‘The governor’s statement is morally reprehensible and ghoulish to the core….’
(Kaylee McGhee, Liberty Headlines) Virginia Republicans, who hold a razor-thin majority in the state’s General Assembly, successfully killed a bill proposed by Democrats that would have allowed abortions in the state to take place up until the very moment an infant was born, even after a mother went into labor.
Following the recent passage of a similar partial-birth abortion bill in New York, Fairfax Del. Kathy Tran‘s bill would have made Virginia one of the least restrictive abortive states in the country.
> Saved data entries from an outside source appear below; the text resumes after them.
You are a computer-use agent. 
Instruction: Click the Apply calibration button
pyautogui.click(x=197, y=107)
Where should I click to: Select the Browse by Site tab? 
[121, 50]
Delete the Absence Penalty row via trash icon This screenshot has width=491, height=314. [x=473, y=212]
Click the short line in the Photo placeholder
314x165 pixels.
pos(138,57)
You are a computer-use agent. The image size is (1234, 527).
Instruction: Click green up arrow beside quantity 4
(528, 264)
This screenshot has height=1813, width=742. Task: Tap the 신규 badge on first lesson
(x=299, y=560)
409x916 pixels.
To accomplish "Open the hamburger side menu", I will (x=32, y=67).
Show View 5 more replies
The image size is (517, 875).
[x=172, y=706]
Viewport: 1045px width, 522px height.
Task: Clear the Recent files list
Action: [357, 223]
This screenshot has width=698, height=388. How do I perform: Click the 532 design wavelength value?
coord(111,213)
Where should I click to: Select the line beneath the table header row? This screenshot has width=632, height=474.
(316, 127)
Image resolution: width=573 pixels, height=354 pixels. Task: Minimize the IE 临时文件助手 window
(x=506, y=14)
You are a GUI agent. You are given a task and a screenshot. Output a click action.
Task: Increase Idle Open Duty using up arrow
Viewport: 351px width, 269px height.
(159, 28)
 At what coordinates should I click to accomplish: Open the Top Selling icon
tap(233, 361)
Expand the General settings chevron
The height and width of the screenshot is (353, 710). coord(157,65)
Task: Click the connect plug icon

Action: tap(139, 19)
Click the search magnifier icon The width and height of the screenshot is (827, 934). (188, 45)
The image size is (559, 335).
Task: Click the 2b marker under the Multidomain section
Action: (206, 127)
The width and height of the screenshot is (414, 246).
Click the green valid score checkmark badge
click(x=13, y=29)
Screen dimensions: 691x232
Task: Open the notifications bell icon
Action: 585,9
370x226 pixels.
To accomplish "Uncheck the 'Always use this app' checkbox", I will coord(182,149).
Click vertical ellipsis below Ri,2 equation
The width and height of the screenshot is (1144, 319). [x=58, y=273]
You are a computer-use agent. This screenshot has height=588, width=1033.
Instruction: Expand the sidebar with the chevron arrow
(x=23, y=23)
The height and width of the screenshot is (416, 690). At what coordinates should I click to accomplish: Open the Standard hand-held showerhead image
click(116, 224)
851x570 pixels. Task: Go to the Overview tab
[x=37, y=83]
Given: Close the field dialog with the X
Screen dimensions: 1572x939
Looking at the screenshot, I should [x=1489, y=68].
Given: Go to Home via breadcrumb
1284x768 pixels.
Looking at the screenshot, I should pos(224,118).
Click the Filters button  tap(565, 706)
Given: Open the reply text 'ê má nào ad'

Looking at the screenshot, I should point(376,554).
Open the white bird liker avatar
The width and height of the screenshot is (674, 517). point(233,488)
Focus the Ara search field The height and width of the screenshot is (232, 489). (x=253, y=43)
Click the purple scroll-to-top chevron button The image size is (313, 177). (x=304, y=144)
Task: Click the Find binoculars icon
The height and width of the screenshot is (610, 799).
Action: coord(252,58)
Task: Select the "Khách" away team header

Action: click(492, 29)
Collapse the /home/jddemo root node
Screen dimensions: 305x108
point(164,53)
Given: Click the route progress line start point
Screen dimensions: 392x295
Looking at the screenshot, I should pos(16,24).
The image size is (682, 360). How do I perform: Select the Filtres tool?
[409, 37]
But a House subcommittee voted 5-3 to table the bill on Tuesday, according to the Washington Times.
Tran defended the bill on the Virginia state legislature’s floor, acknowledging that it would permit abortions to occur into the third trimester, up until the very end, if deemed necessary for the mother’s physical and/or mental health.
House Majority Leader Todd Gilbert asked Tran if the bill would legalize abortion after labor, specifically dilation, begins.
“Mr. Chairman, you know, that would be a decision that the doctor—the physician—and the woman would make,” Tran replied.
“I understand that. I’m asking if your bill allows that,” Gilbert continued.
“My bill would allow that, yes,” Tran admitted.
“Virginia House Democrats proposed legislation to allow abortions up to just seconds before that precious child takes their first breath,” the Virginia House Republicans said in a statement. “Thankfully, our strong conservative majority was able to defeat this bill.”
Before Republicans defeated the bill, Virginia Gov. Ralph Northam, who falsely campaigned as a moderate Democrat, defended the bill and even suggested a child could be aborted after it was delivered, if deemed medically necessary.
Republicans slammed Northam’s comments as “disgusting” and “evil.”
“The governor’s statement is morally reprehensible and ghoulish to the core. How seared must a conscience be for a leader to discuss leaving born-alive children to die with the cavalier indifference as if he were discussing the relative merits of a water treatment plant in Danville or Culpeper?” Russell Moore, president of the Ethics & Religious Liberty Commission, said in a statement.
“Human beings are not animals to be farmed, and not machines to be deprogrammed when they are not considered state-of-the-art,” Moore continued. “Children have intrinsic value that is defined not by their power, nor by the whim of doctors, but by the image of God each one of them bears.”